Impact of Increasing Enrollment Requirements in Administrative Claims Data
Background: When claims-based real-world data sources are used for pharmacoepidemiology research, a minimum period of observability prior to cohort entry should be established to increase the likelihood of evidence of chronic conditions and minimize the potential for misclassification of baseline characteristics used for confounding control. While a generally accepted rule of thumb is to require ≥6 months (mo), longer periods may be desired; however, tradeoffs associated with longer enrollment requirements such as impacts to sample size and generalizability have not been fully characterized.
Objectives: Evaluate the impact of increasing the minimum enrollment requirement on sample size and the distribution of baseline patient characteristics using 2 claims-based cohorts.
Methods: We used IBM® MarketScan® commercial and Medicare supplemental claims data to identify 2 cohorts of patients with 1) incident rheumatoid arthritis (RA; index date defined as the first of ≥2 RA-related claims ≥7 days apart) and 2) incident chronic obstructive pulmonary disease (COPD; index defined as first inpatient or first of ≥2 outpatient COPD-related claims 1-365 days apart), excluding patients with prior RA and COPD diagnoses, respectively. Sub-cohorts comprised patients in each population with ≥ 6, 12, 18, and 24 mo of continuous enrollment prior to index. We assessed demographics on index and a selection of comorbidities over each respective baseline period (exclusive of index) for each sub-cohort. We compared patient characteristics among those with 12, 18, and 24 mo to 6 mo baseline via absolute standardized differences (ASD), considering an ASD >0.1 to be a meaningful difference.
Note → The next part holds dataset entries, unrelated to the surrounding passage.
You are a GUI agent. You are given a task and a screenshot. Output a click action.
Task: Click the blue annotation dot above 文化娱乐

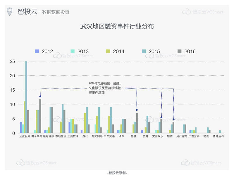coord(161,117)
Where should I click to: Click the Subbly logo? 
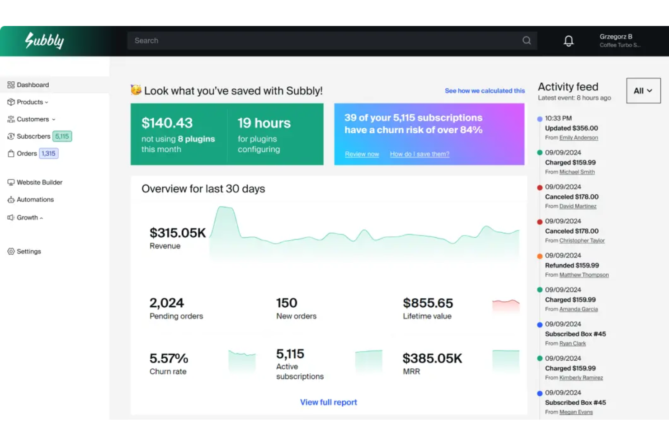click(x=44, y=41)
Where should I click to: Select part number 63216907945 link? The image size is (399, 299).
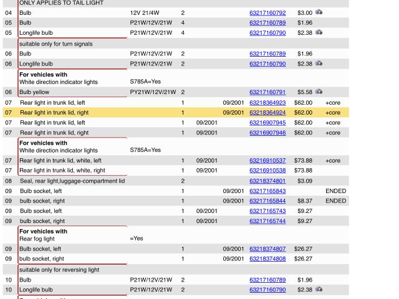click(x=267, y=123)
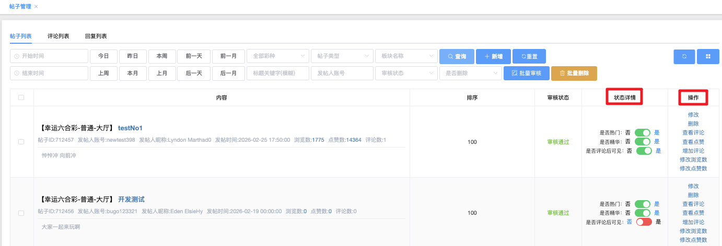Switch to the 回复列表 tab
The height and width of the screenshot is (246, 722).
click(x=96, y=36)
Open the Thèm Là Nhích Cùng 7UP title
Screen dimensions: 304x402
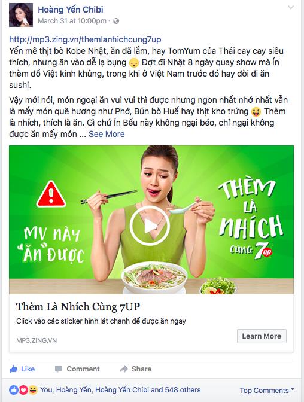pyautogui.click(x=78, y=307)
Results: Among the patients with RA (N=73,595) and COPD (N=211,877), the median [IQR] days of available baseline enrollment was 460 [64, 992] and 827 [298, 1,121]. The added 6 - 24 mo baseline requirements decreased the RA and COPD cohorts by 42.1% - 58.3% and 22.8% - 41.2%, respectively. Relative to patients with 6 mo required baseline in the RA and COPD cohorts, patients with 24 mo were more likely to be older [mean (SD) age, 57.82 (12.04) vs 56.56 (11.78) years, ASD 0.11; 66.11 (12.93) vs 64.63 (12.90) years, ASD 0.11] and have Medicare benefits (ASD 0.09, 0.11), acute respiratory infection (ASD 0.67; 0.51) and hyperlipidemia (ASD 0.49; 0.51).
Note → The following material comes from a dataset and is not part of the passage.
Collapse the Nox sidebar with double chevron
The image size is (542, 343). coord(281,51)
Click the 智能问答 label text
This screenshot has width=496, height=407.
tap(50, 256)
Conclusions: In addition to increasing capture of chronic conditions in baseline, requiring a longer minimum enrollment for capturing baseline characteristics reduces the sample size and may also impact the demographic makeup of a cohort. Descriptive analysis to compare cohort characteristics can help to better understand the bias-precision tradeoff for lengthening enrollment requirements.